Not only does the new Roku Streaming Stick+ competently play 4K UHD content, it can play it from a decent range, too. This is a huge boon for those of us who keep our entertainment far away from our router, and will likely improve the experience for anyone who suffers from slow buffering times or frequent stutters.
So far, there hasn’t been too much to criticize the Roku Streaming Stick+ about. And that’s because, as a standard 4K HDR10 streamer, Roku’s latest iteration of the streaming stick is an all-around great device. But start talking about future-facing technology and things become a bit murkier.
The big place we could see Roku losing out to the competition down the road is on format support. Apple surprised many when it announced that it would support both Dolby Vision and Dolby Atmos, two new technologies that promise better visuals and better audio, respectively – neither of which will be offered on the Roku Streaming Stick+. Dolby Vision is supported on the Chromecast Ultra as well, and Atmos is available on Xbox One consoles.

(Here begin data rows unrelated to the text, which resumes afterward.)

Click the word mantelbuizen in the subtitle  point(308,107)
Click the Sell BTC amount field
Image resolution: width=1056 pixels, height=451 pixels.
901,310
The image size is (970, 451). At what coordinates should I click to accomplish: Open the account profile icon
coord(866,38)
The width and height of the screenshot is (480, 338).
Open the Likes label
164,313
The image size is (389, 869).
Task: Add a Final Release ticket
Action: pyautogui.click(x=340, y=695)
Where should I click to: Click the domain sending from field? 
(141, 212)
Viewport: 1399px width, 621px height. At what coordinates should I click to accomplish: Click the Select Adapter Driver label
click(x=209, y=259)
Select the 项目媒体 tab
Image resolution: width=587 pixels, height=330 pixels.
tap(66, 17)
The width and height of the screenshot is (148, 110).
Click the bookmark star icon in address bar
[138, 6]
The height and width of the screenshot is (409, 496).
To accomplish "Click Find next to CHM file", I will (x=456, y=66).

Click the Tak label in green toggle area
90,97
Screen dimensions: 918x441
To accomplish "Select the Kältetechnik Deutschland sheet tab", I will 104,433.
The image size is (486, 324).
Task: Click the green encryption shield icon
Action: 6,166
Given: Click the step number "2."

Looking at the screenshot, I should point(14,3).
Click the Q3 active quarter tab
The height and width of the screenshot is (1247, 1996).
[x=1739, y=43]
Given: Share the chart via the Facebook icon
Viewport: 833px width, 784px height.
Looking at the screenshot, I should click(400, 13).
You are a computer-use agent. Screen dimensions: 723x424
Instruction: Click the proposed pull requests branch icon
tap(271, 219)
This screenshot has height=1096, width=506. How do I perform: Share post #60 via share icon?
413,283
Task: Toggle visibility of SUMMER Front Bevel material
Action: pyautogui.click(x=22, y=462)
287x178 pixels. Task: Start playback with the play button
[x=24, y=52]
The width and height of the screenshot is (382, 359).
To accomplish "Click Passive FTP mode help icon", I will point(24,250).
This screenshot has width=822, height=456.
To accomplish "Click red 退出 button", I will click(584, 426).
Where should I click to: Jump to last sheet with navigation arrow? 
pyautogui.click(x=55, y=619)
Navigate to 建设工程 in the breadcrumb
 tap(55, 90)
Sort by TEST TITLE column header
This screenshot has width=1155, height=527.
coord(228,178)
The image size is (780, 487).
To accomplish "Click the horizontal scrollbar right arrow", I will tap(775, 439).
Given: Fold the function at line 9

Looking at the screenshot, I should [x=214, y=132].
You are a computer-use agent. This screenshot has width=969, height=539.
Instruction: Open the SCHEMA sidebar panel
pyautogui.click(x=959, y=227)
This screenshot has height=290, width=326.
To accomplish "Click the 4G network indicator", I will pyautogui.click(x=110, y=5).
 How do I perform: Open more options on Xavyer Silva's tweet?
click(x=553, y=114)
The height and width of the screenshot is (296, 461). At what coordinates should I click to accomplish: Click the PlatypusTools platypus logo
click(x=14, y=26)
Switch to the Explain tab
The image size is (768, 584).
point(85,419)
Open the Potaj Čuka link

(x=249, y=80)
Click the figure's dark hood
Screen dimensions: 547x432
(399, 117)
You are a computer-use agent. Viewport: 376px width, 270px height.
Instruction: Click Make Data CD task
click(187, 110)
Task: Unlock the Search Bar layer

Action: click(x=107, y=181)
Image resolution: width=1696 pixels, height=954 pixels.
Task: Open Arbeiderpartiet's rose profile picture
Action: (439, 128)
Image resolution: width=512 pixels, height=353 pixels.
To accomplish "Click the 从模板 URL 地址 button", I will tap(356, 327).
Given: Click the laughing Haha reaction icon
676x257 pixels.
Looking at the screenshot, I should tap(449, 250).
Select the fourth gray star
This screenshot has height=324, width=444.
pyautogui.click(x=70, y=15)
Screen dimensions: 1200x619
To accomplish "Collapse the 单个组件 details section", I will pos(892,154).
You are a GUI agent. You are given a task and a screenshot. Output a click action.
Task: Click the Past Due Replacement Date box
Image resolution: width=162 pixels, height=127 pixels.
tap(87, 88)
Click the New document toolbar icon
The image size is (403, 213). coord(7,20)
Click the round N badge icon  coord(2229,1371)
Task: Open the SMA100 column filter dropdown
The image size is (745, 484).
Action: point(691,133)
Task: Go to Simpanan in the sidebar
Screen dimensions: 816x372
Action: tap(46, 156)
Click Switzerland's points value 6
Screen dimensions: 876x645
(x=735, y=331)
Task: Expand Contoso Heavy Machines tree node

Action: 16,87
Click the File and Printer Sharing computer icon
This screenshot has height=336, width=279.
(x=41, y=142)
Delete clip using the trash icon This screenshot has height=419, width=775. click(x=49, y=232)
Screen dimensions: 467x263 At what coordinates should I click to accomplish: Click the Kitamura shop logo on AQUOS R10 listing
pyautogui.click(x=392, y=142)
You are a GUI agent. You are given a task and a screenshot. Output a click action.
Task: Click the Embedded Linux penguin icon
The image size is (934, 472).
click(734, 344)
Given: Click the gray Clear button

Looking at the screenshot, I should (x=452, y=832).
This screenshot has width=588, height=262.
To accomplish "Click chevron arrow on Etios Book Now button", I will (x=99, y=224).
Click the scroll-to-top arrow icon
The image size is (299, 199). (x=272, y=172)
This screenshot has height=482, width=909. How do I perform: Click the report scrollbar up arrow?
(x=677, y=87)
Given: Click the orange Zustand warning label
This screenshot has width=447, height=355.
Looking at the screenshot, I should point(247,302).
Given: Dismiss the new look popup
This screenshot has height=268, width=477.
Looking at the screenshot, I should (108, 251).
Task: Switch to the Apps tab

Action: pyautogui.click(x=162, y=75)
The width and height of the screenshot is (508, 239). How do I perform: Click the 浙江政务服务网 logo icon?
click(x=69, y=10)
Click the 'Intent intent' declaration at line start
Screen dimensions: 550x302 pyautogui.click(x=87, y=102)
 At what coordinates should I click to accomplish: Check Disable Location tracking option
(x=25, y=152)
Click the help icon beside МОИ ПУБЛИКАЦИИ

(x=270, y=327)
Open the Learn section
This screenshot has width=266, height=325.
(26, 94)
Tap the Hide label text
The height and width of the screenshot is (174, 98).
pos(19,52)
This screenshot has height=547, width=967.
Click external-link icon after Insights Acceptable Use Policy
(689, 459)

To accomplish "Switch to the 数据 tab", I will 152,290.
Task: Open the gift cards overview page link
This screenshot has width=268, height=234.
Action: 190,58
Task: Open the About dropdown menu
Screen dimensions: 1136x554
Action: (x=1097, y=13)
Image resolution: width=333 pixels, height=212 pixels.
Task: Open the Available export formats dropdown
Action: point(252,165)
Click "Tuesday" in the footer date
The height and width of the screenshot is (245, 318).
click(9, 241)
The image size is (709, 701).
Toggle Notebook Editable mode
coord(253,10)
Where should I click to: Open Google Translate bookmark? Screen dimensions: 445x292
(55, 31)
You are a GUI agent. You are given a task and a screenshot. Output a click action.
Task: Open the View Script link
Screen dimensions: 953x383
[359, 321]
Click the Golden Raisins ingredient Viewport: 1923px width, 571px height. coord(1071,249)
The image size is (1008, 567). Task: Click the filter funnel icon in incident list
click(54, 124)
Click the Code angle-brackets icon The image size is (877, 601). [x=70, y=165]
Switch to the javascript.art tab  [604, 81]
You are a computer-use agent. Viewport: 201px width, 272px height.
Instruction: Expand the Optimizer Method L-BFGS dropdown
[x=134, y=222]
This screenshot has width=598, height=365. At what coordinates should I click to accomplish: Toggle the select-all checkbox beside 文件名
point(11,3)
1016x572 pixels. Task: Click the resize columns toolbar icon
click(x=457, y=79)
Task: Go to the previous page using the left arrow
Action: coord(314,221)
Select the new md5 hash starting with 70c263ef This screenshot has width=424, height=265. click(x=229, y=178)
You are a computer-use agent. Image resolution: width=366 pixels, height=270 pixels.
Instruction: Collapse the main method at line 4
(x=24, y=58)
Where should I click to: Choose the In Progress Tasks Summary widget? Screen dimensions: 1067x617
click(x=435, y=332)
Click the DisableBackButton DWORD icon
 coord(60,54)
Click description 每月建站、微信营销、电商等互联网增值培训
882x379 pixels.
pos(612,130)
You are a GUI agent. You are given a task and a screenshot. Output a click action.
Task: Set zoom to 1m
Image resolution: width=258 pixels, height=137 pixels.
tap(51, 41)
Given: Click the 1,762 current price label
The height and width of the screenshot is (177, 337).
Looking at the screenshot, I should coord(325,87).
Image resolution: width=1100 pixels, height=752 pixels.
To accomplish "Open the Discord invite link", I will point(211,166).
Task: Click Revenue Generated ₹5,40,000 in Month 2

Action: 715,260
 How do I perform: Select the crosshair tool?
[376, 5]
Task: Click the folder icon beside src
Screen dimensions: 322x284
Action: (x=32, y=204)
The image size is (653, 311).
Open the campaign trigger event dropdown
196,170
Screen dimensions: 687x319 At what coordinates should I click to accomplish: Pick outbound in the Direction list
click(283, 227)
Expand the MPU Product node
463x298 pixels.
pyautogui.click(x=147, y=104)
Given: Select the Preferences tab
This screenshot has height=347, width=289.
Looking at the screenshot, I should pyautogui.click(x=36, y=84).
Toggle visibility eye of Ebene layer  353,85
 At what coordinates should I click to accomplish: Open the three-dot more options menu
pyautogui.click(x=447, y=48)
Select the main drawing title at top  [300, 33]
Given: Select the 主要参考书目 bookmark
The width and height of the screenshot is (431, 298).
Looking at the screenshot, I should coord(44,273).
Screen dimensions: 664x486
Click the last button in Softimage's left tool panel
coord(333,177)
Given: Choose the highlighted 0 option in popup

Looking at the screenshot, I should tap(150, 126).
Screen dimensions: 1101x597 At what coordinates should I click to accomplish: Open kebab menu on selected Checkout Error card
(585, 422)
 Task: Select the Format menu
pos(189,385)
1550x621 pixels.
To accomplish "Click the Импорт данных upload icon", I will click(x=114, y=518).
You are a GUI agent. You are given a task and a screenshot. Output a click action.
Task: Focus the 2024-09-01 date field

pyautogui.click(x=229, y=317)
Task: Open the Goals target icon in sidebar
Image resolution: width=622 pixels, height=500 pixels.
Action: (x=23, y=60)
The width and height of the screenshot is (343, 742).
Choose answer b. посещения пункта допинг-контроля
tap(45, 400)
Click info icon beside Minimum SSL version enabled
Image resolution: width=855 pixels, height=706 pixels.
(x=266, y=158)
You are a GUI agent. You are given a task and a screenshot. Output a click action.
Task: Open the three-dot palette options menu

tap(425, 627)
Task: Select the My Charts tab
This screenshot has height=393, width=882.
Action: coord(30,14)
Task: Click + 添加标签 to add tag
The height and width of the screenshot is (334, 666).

For Roku to turn a blind eye to these technologies feels a bit short-sighted.
The other small problem we had with the Roku Streaming Stick+ is that, from time to time, it suffered from some pop-in issues on the home menu. To be more specific, while browsing the menu, some parts of the interface would take a few seconds to load. It’s not a deal breaker and it’s not something that happened all the time, but the time spent waiting for the My Feed section to populate could’ve been spent streaming content.
Roku has done something really special with the Streaming Stick+ and it’s important to recognize it. By squeezing 4K HDR streaming hardware into a device the size of USB stick, Roku has made a svelte, small, powerful and affordable streaming device.
While the Roku Streaming Stick+ is perfect for the here and now, we’re definitely worried about how it will hold up – especially against the increasingly fierce competition from Google and Amazon. The other concerns we have are with its proprietary power cable – if you lose it, it’s not all that easy to replace.
The Roku Streaming Stick+ is playing to its strengths – it’s small, it’s powerful and, thanks to its new external Wi-Fi antenna, has an extended range. It’s priced appropriately ($69/£79 seems to be the going rate this year for a pint-sized streaming device) and, don’t forget, the Roku Streaming Stick+ comes with a remote and Roku’s all-around awesome Roku OS.
On the downside, though, the Roku Streaming Stick+ does use a proprietary power cable now. Lose it, and you can’t just replace it with any old mini-USB cable you have lying around. On top of that, issues with pop-in and a lack of future-facing technology stop the Roku Streaming Stick from winning our unbridled recommendation.
All said, if you’re looking for a streaming stick with exceptional range and power – and don’t mind a few minor drawbacks – the Roku Streaming Stick+ is a competent addition to your audiovisual arsenal.